Demand for specialized integrated circuits for military electronics continues to surge exponentially with no end in sight. Systems that synchronize the activity of unmanned aerial vehicles; real-time conversion of raw radar data into tactically useful 3-D imagery; and instant access to high-resolution sensor feeds on the battlefield are only three examples of this reality. Despite the importance of these capabilities to national security, however, current circuit-design methods often result in devices that require more power than can be practically supplied on small flying platforms or on warfighters already burdened by too much battery weight.
It’s not that engineers are incapable of designing custom integrated circuits that can perform a specific task with optimum power efficiency. It is, rather, that they are today stymied by the prospect of spending up to $100 million and working for more than two years to complete such a design. As a result, Defense Department engineers often turn to more generic, inexpensive, and readily available general-purpose circuits, and then rely on software to make those circuits run the required specialized operations. Using general-purpose circuits can speed up design and implementation, but also burdens electronic systems with unnecessary power-gobbling circuitry.
“This dilemma has reduced the use of custom-integrated circuits and, consequently, the performance of DoD systems,” according to a just-published Broad Agency Announcement (BAA) in which DARPA invites the technical community to submit proposals for research that would help solve the problem. The three-phase program, Circuit Realization At Faster Timescales (CRAFT), is slated to last just over three years with total funding of about $30 million.

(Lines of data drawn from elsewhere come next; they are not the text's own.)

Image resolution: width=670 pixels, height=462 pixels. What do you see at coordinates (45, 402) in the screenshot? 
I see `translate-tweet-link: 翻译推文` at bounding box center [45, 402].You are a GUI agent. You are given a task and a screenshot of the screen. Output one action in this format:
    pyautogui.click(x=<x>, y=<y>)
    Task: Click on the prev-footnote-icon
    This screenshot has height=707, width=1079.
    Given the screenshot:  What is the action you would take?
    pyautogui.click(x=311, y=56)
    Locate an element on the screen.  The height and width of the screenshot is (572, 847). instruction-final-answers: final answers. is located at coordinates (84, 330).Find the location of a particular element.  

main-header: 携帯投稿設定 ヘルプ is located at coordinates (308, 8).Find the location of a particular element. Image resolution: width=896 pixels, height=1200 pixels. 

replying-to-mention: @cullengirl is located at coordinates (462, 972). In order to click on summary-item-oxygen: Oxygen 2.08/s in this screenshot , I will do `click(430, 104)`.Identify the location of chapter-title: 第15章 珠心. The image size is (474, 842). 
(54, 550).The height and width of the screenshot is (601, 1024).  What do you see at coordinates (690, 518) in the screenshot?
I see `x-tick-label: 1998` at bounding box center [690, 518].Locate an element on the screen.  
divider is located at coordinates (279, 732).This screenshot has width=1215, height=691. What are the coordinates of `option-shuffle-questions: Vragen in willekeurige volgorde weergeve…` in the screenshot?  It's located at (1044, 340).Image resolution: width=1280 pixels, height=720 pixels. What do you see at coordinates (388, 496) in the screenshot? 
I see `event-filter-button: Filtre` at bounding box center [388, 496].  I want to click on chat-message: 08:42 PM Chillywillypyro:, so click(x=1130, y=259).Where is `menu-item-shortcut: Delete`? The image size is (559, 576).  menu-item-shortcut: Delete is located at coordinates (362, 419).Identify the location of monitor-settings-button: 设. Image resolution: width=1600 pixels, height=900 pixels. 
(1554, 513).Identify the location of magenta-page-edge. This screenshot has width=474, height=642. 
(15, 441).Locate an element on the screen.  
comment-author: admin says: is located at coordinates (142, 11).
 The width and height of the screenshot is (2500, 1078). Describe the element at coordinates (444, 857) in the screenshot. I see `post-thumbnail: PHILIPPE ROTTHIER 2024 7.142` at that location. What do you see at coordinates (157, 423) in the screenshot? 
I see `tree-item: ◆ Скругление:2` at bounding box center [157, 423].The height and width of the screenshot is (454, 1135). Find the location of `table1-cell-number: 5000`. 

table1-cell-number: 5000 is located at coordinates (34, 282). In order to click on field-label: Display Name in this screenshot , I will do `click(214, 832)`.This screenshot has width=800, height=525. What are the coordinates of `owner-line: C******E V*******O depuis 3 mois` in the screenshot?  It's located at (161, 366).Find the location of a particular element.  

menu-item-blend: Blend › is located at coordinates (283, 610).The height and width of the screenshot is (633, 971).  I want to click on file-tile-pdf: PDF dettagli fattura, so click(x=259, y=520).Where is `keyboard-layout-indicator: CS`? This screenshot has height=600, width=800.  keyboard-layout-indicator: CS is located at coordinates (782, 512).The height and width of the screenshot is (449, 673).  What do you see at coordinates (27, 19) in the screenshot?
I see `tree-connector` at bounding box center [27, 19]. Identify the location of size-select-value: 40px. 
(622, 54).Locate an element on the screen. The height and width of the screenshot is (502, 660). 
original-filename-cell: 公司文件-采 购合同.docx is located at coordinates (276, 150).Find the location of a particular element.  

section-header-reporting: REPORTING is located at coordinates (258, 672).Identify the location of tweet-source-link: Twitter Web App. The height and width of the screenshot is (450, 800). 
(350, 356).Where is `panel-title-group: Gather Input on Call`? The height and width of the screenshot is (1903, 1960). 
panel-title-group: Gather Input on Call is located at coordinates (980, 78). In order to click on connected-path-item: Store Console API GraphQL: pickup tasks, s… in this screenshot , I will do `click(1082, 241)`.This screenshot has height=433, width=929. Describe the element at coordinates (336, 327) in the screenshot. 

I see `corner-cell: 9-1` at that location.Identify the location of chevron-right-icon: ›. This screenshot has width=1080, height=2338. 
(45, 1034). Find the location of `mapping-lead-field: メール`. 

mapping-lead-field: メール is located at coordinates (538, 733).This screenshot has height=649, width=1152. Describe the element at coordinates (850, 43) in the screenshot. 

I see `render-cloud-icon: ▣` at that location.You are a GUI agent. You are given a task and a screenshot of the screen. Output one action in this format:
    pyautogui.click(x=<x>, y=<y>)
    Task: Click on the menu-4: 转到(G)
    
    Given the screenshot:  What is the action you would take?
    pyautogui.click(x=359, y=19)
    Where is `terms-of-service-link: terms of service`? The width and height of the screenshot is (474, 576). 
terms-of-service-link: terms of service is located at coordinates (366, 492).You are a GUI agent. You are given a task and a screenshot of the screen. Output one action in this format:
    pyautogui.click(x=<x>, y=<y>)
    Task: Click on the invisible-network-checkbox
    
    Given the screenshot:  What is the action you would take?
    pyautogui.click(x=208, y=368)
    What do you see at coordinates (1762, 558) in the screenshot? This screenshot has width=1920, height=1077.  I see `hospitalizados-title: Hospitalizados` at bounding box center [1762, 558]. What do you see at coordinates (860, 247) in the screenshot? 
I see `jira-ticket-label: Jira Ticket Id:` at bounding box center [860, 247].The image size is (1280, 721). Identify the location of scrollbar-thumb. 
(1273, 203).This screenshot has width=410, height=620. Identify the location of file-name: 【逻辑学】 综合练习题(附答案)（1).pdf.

The CRAFT program seeks to develop new fast-track circuit-design methods, multiple sources for integrated circuit fabrication, and a technology repository that will facilitate reuse of proven solutions.
Many systems could benefit from advances of the sort that CRAFT seeks to catalyze. Consider, for example, the data- and computation-intensive “Gotcha” radar system that the Air Force Research Laboratory is developing to identify moving objects over city-scale areas and render detailed 3-D imagery. “Gotcha currently requires a land-based supercomputer to make sense of the radar data and convert it into tactically useful imagery. However, relaying the data to a remote supercomputer across a contested data link can cause crippling delays,” Salmon explained. “The CRAFT program could help put more of the necessary computational power on the UAV itself or on the backs of warfighters, enabling quicker delivery of the imagery to those who need it most.”
At the core of the CRAFT vision is an unprecedented ability to fabricate customized, technology-specific circuits using the 16 nanometer/14 nm commercial fabrication infrastructure that today produces generic commodity circuits. “A custom integrated circuit designed only to process images from an airborne radar or to analyze sensor data for warfighters on the ground doesn’t need to run a spread sheet or a word processor,” Salmon said. “Why carry around a heavy bulging Swiss Army knife when all you need is a single Phillips-head screwdriver?”
Being able to jettison the massive amounts of circuitry dedicated to everyday functions would allow the resulting spare capability to be devoted to crucial functions, Salmon continued. “In the end,” he said, “you would have a top-of-the-line, custom-integrated circuit that does only the job you need and does so much more effectively.”
To achieve its goals, CRAFT seeks to shorten the design cycle for custom integrated circuits by a factor of 10 (on the order of months rather than years); devise design frameworks that can be readily recast when next-generation fabrication plants come on line; and create a repository so that methods, documentation and intellectual property need not be reinvented with each design and fabrication cycle.
“If CRAFT is successful, design of custom integrated circuits will be far more readily available to those building DoD systems,” Salmon said. “As a result, engineers will be able to make decisions based on the best technical solutions for the systems they are building, instead of worrying about circuit design delays or costs.”